The Bank of Canada has grown more concerned about the ability of households to manage their debt in a higher interest rate environment.
In its Financial System Review for 2023, the Bank of Canada (BoC) warned that "early signs of financial stress" are starting to appear, as declining home prices and elevated interest rates have reduced the financial flexibility of many homeowners.
Throughout the pandemic, an increasing number of first-time buyers stretched their budget in order to break into the housing market, taking on large mortgages with lengthy amortization periods. According to the BoC, the share of new mortgages with an amortization period longer than 25 years rose from 41% to 46% over the course of 2022; in 2019, it was 34%.
Higher interest rates have also led debt service ratios (DSRs) for recent homebuyers to increase significantly over the past year -- the share of new mortgages with a DSR of more than 25% jumped from 12% to 29% in 2022.
While a longer amortization period reduces the size of monthly mortgage payments, it increases the period of household vulnerability as equity is built more slowly. A higher DSR reduces borrowers' flexibility when expenses unexpectedly increase or they experience a loss in income.

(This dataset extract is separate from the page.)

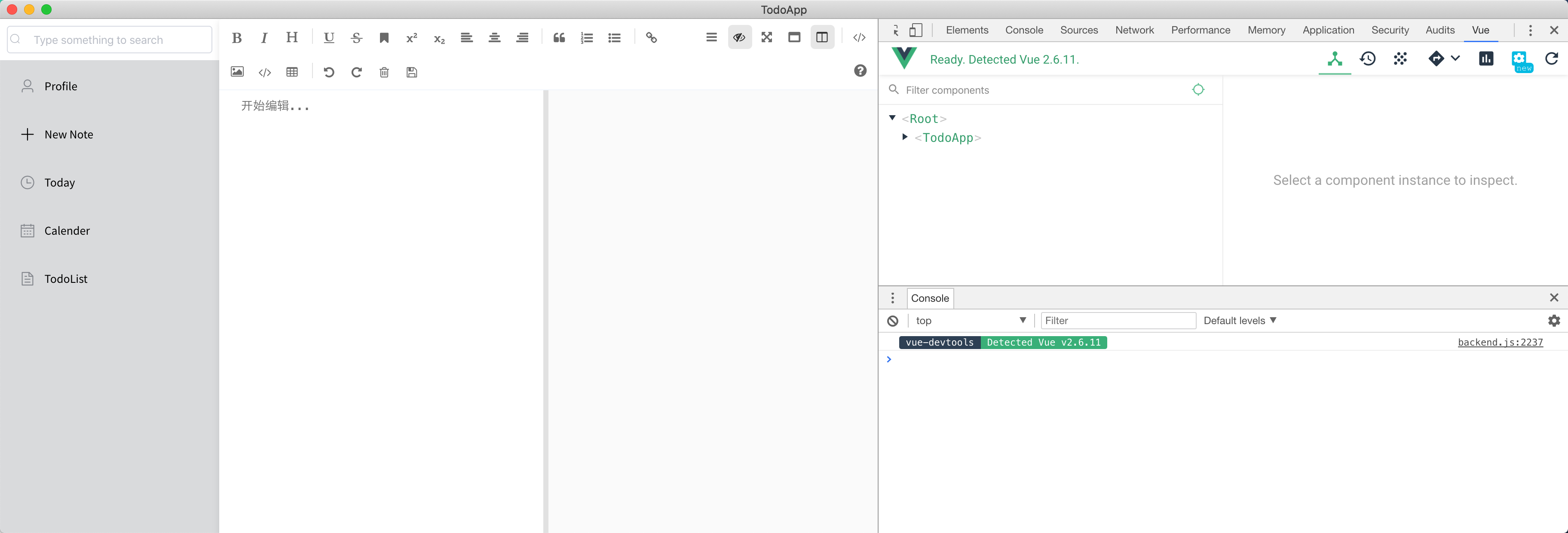Insert an image via the picture icon
The height and width of the screenshot is (533, 1568).
tap(237, 72)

Since peaking in early 2022, home prices have declined "sharply" in most major Canadian cities. Nationally, the MLS Home Price Index (HPI) has fallen 13.9% from March 2022 ($841,300) to April 2023 ($723,900). For households that purchased near the peak, the price decline could lead to limited or negative equity in their home.
Bank of Canada
"A severe recession with significant unemployment and further reductions in house prices could cause substantial financial stress for some households," the BoC said. "Lower home equity could limit refinancing options on mortgages, leading to an increase in defaults."
The share of indebted households that are behind on any credit payments for at least 60 days has been increasing since mid-2022. Homebuyers have become more reliant on credit card debt over the past year, with the proportion of those carrying over an outstanding balance now exceeding the pre-pandemic peak.
Households that took on a mortgage between 2020 and 2022 are carrying about 17% more credit card debt on average than those that purchased property between 2017 and 2019, which the BoC said points to a "greater reliance on credit cards among recent homebuyers to finance debt."
Arrears on credit cards have risen near pre-pandemic levels, but mortgage arrears remain near historic lows. To date, about one-third of mortgage holders have had their payments increase compared with February 2022, but this share will rise to nearly all mortgages by the end of 2026. If mortgages rates evolve as expected, the BoC predicts the median payment increase over the 2023-2026 period will be about 20%.
Bank of Canada
Although the mortgage stress test will have prepared many households for higher payments, some will see a more significant impact when their rates rise. The combination of higher DSRs, lower home equity, and longer amortization periods will reduce household flexibility in the event of added financial stress.
"More households are expected to face financial pressure in the coming years as their mortgages are renewed. The decline in house prices has also reduced homeowner equity, and some signs of financial stress — particularly among recent homebuyers — are beginning to appear," the BoC said.
"A large negative shock, such as a severe global recession with significant unemployment that further depresses house prices, could increase loan defaults among households. If defaults on uninsured mortgages with negative equity were to occur on a large scale, they could result in sizeable credit losses for Canadian lenders."